Slipshod manufacturing raises chance of contaminated eye washes, FDA warns

The FDA has scolded a Singapore maker of eye washes and other consumer products for poor manufacturing processes as well as for selling products in the U.S. that the FDA has never approved.

In a warning letter sent this month to Opto-Pharm and posted Tuesday to the FDA website, the agency said it would be a good idea for the company to hire a consultant, given the kinds of problems investigators uncovered during an inspection last year of the company’s manufacturing facility in Singapore.

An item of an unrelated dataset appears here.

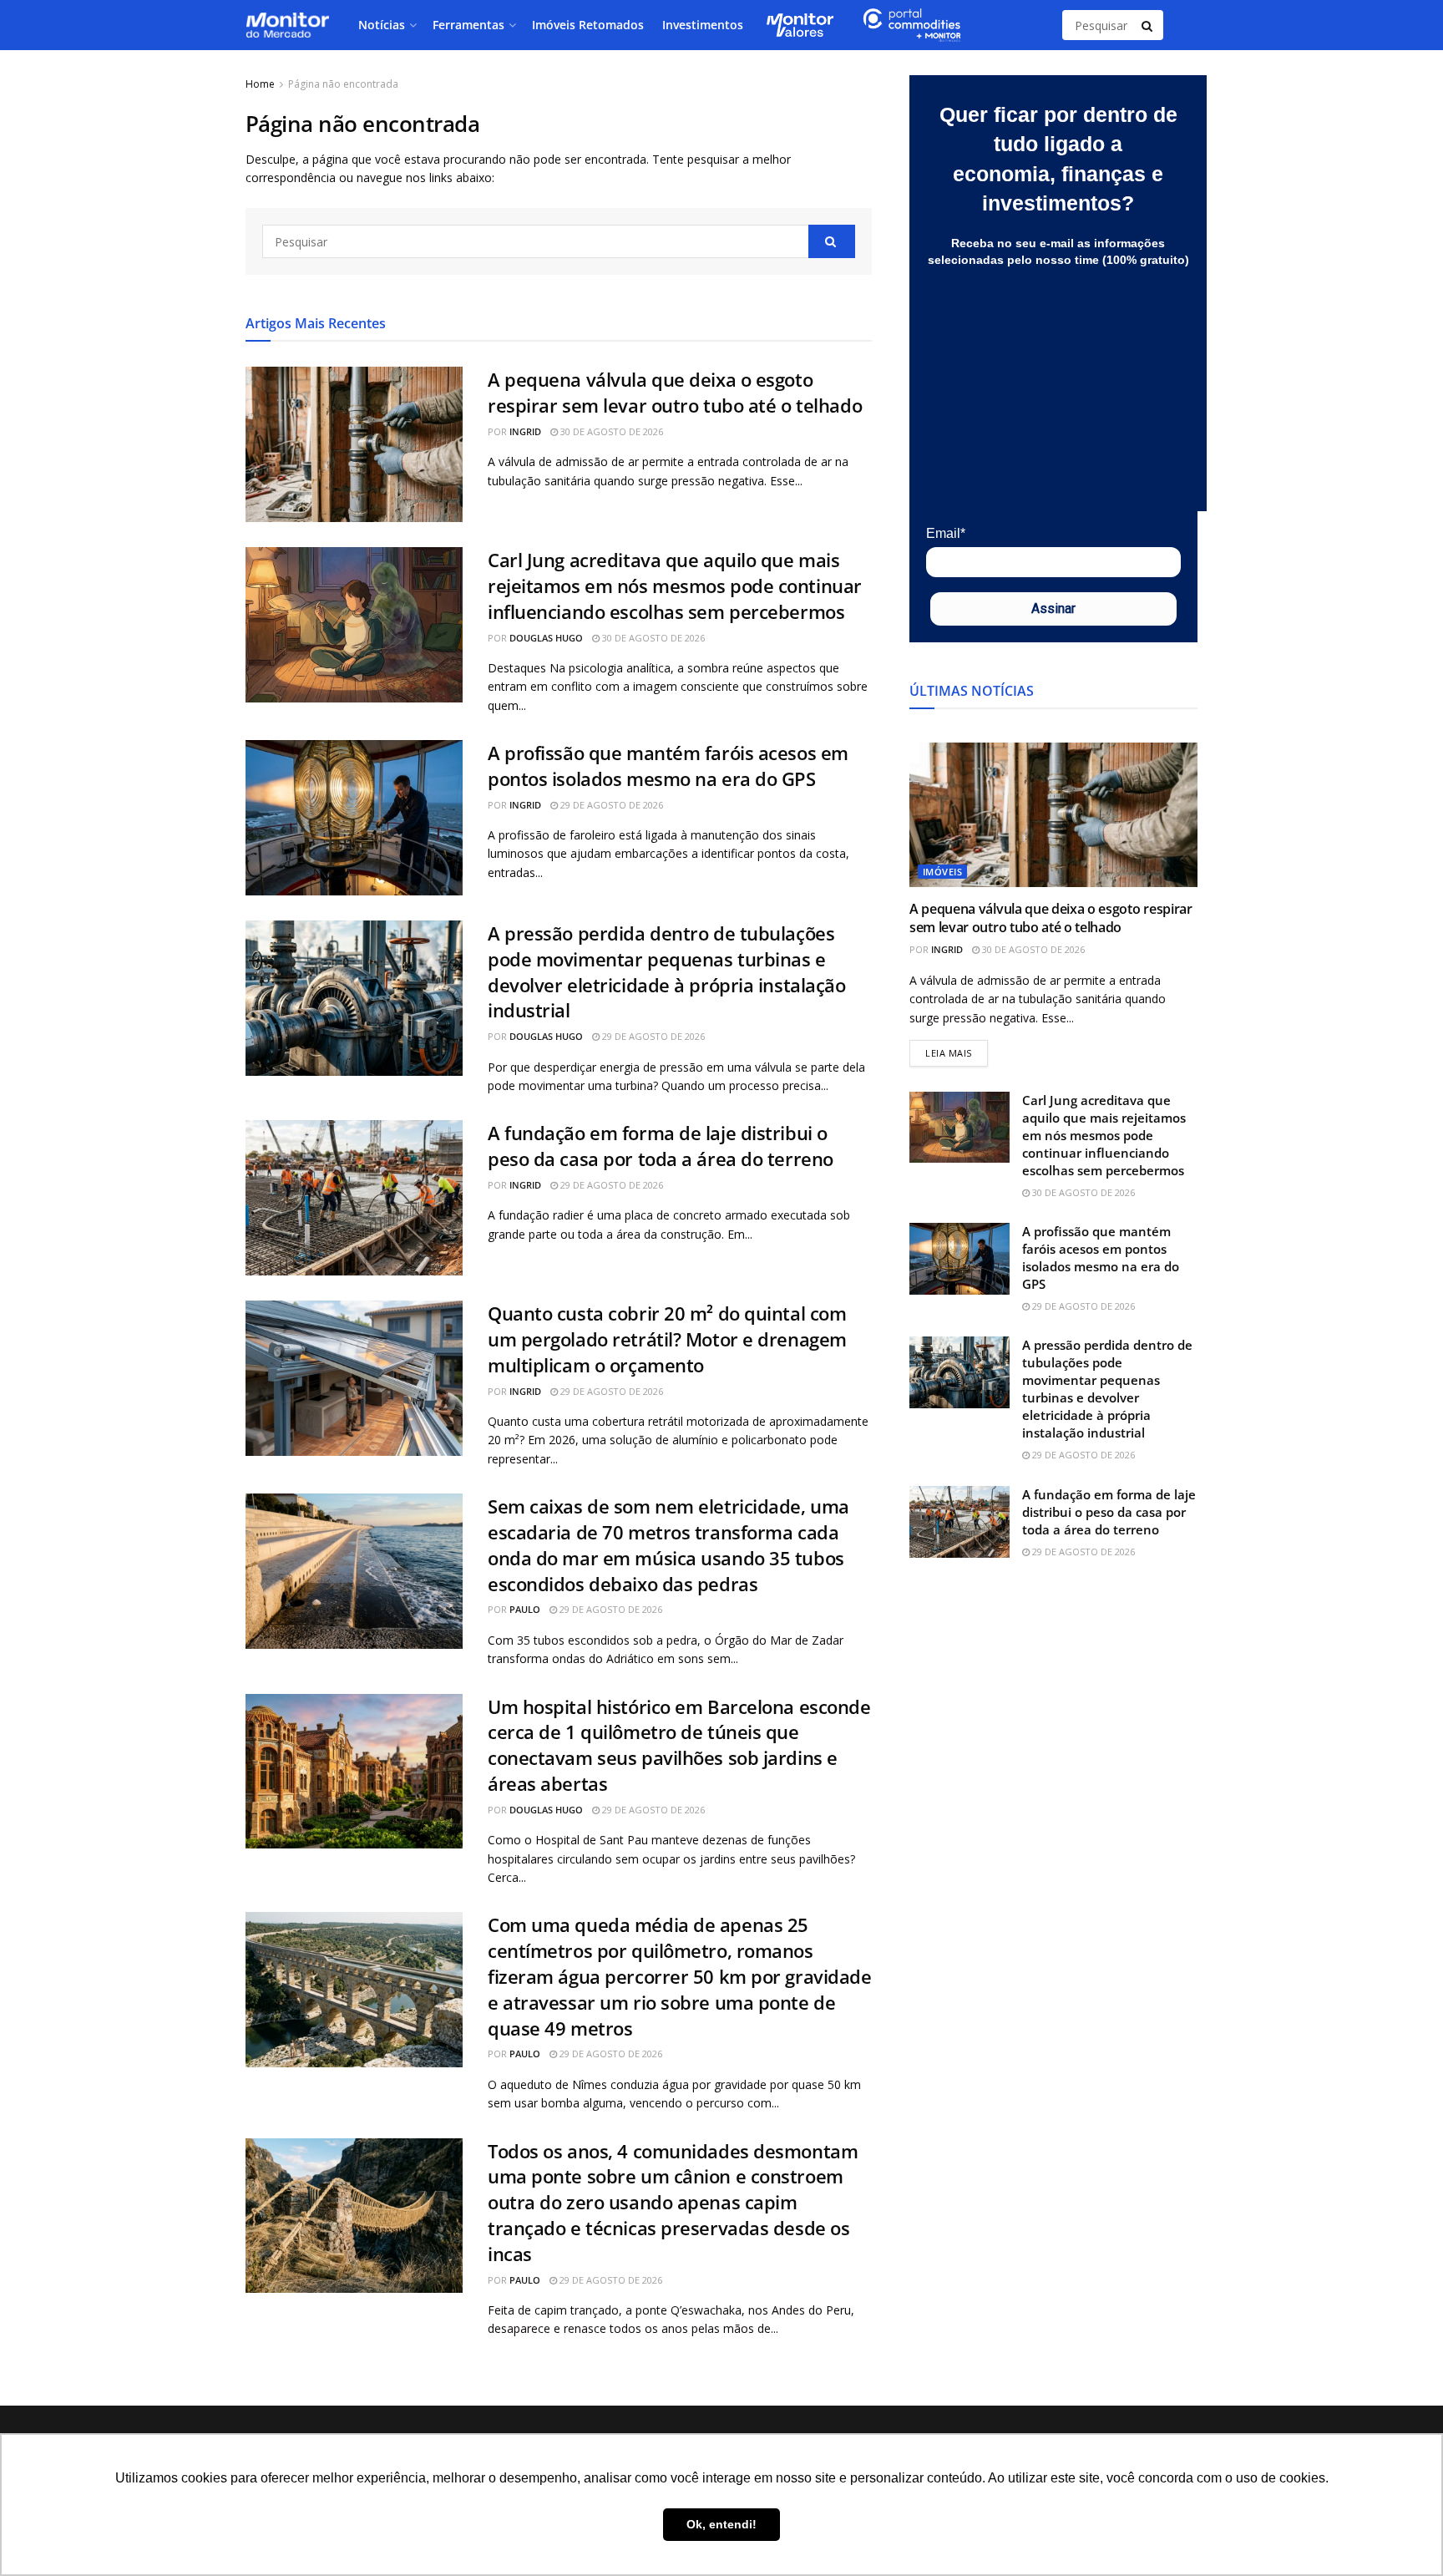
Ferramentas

Investigators said that Opto-Pharm during aseptic production had noted “numerous leaking containers and other bottle formation defects,” but shipped products anyway. This raised questions about whether the company’s products were, and will, remain sterile. It also pointed out that Opto-Pharm employees were reusing some items in manufacturing that should have been discarded after a single use.

On top of that, the company wasn’t conducting stability studies for its buffered saline and other ophthalmic solutions produced in 2014 and 2015, leaving open the question of whether the products would remain sterile throughout their expiration date.

The FDA said that the company’s Buffered Eye & Skin Xpect and Buffered Eye & Skin First Aid Direct products had not gone through the FDA approval process before being sold in the U.S.

FDA inspectors have been increasingly active in the region, having issued warning letters recently to manufacturers in Taiwan, in Japan and particularly in mainland China.